Nine months later, our patient was referred again with an exacerbation of her inflammation after cataract surgery in the right eye (performed at an outside institution). Her BCVA was 20/200. Slit-lamp examination showed mild scleral injection with a fibrotic-appearing lesion adherent to the medial sclera. Dilated fundus examination demonstrated chorioretinal scars with subretinal fibrosis and pale optic nerve.

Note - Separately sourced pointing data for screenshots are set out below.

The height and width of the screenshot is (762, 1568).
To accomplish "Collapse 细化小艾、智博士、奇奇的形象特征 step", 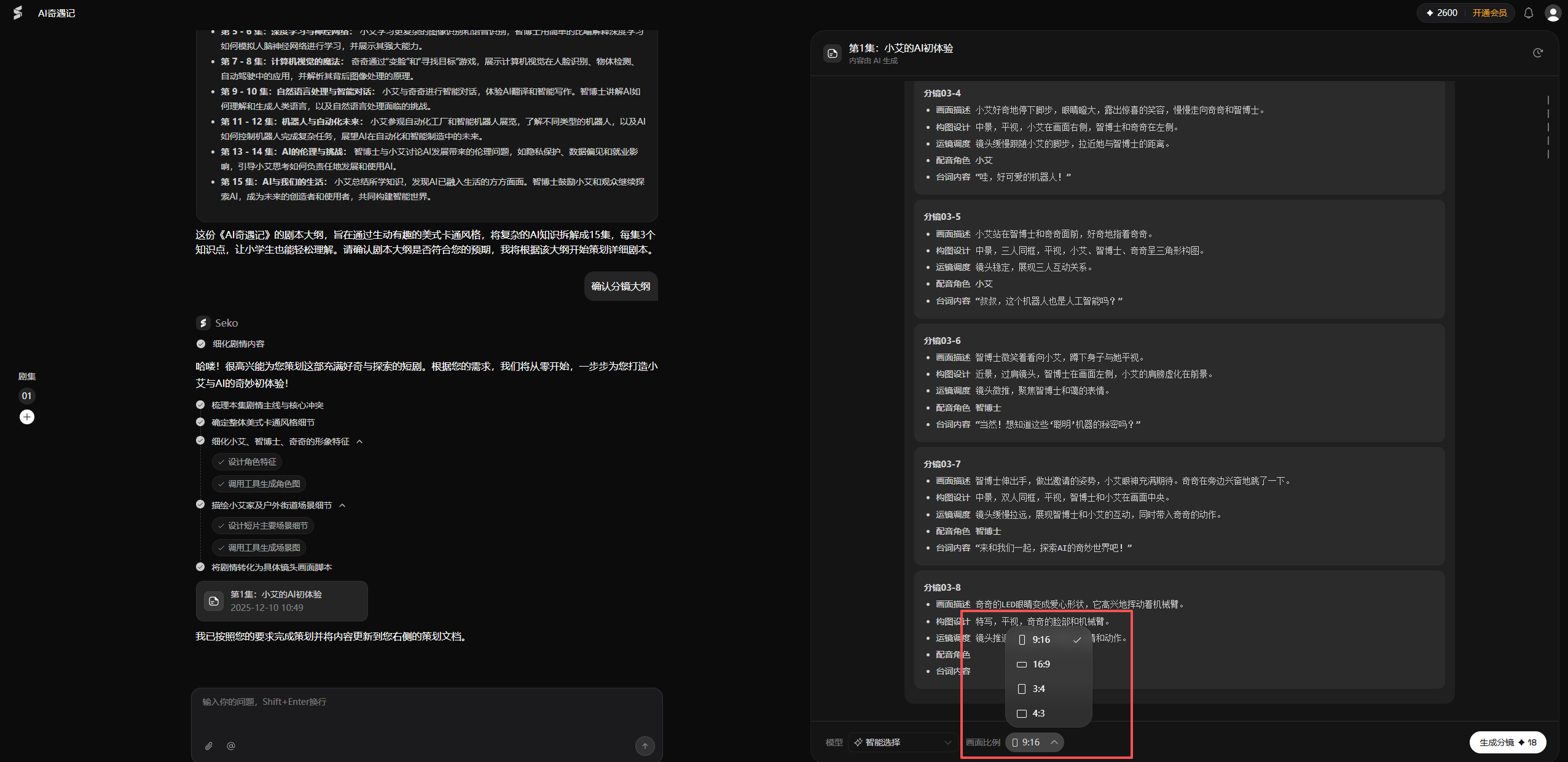I will tap(359, 441).
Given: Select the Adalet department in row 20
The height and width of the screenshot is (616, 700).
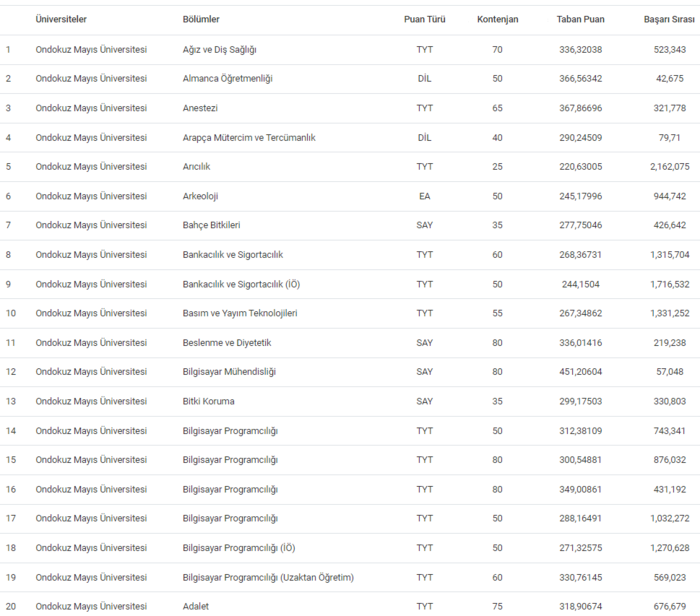Looking at the screenshot, I should coord(197,606).
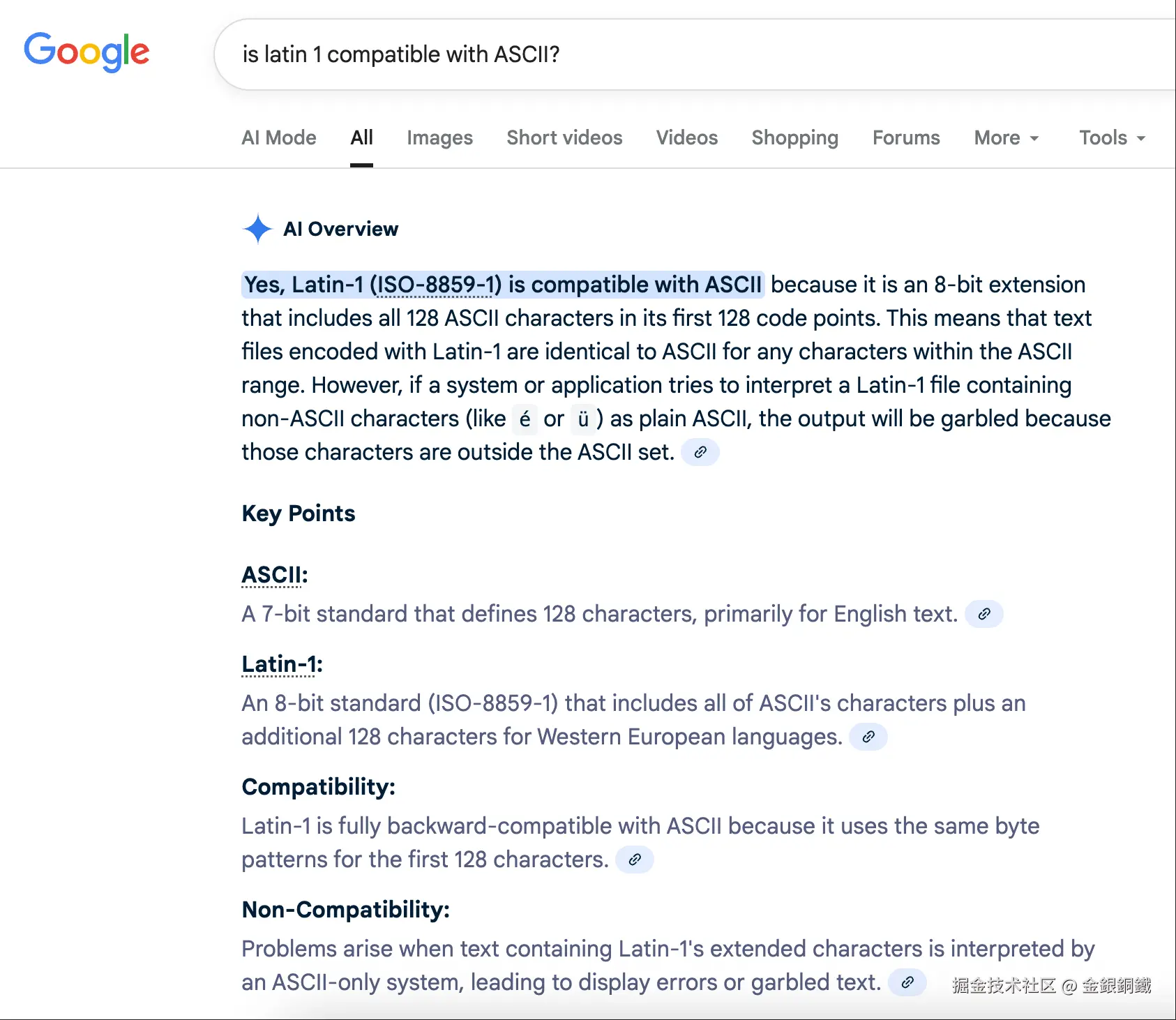Expand the More dropdown menu
This screenshot has width=1176, height=1020.
point(1007,138)
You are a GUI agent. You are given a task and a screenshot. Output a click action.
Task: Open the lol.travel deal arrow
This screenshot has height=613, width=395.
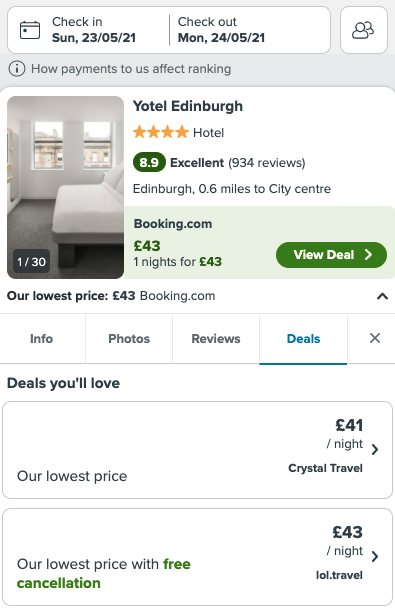375,556
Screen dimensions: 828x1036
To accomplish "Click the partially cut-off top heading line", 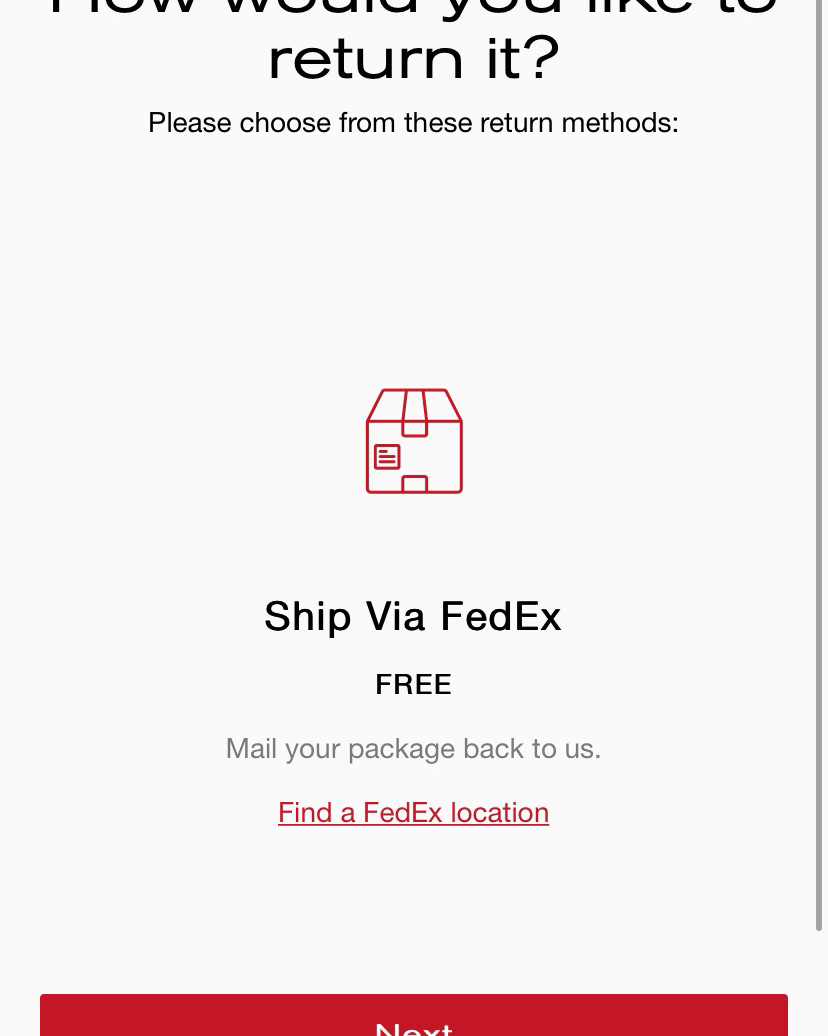I will (x=414, y=9).
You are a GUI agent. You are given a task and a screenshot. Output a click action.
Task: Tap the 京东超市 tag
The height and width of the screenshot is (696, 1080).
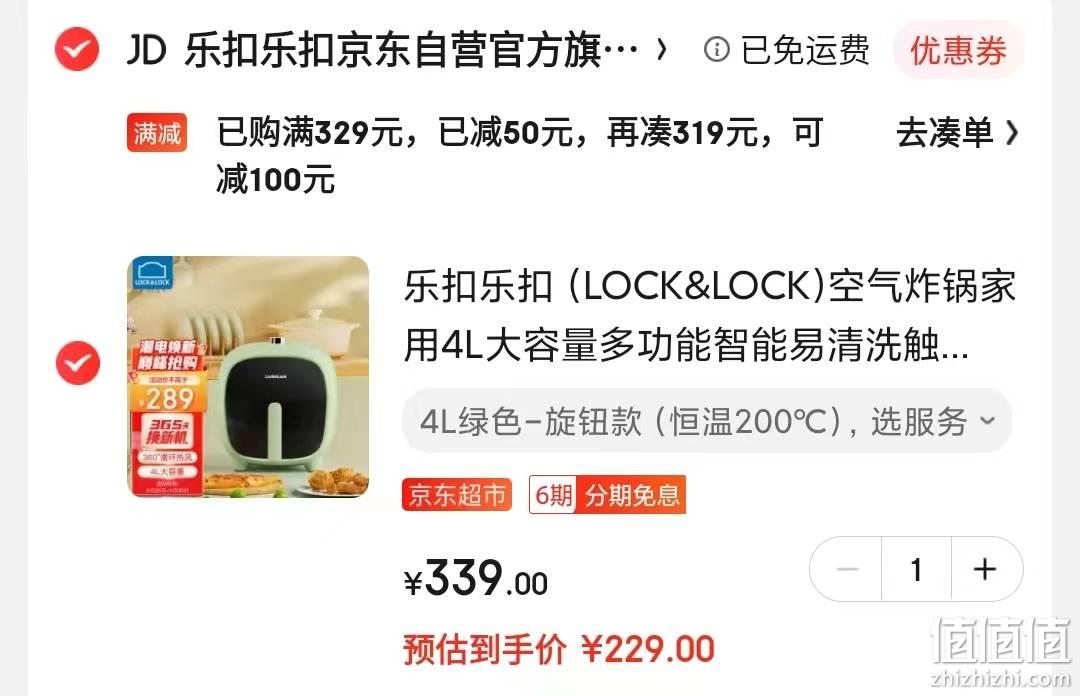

The infiltrative fibrotic lesion on the sclera was biopsied, and histologic examination revealed mixed chronic inflammatory infiltrate with fibrosis consistent with orbital inflammatory pseudotumor (Fig. 1b–d). Although no actively necrotizing vasculitis was seen, a portion of the inflammation exhibited a vasculo-centric pattern, with hyalinization of vessels, raising the possibility that these findings represented the late stage of a vasculitic process, and accordingly, granulomatosis with polyangiitis remained in the differential diagnosis (Fig. 1b, c).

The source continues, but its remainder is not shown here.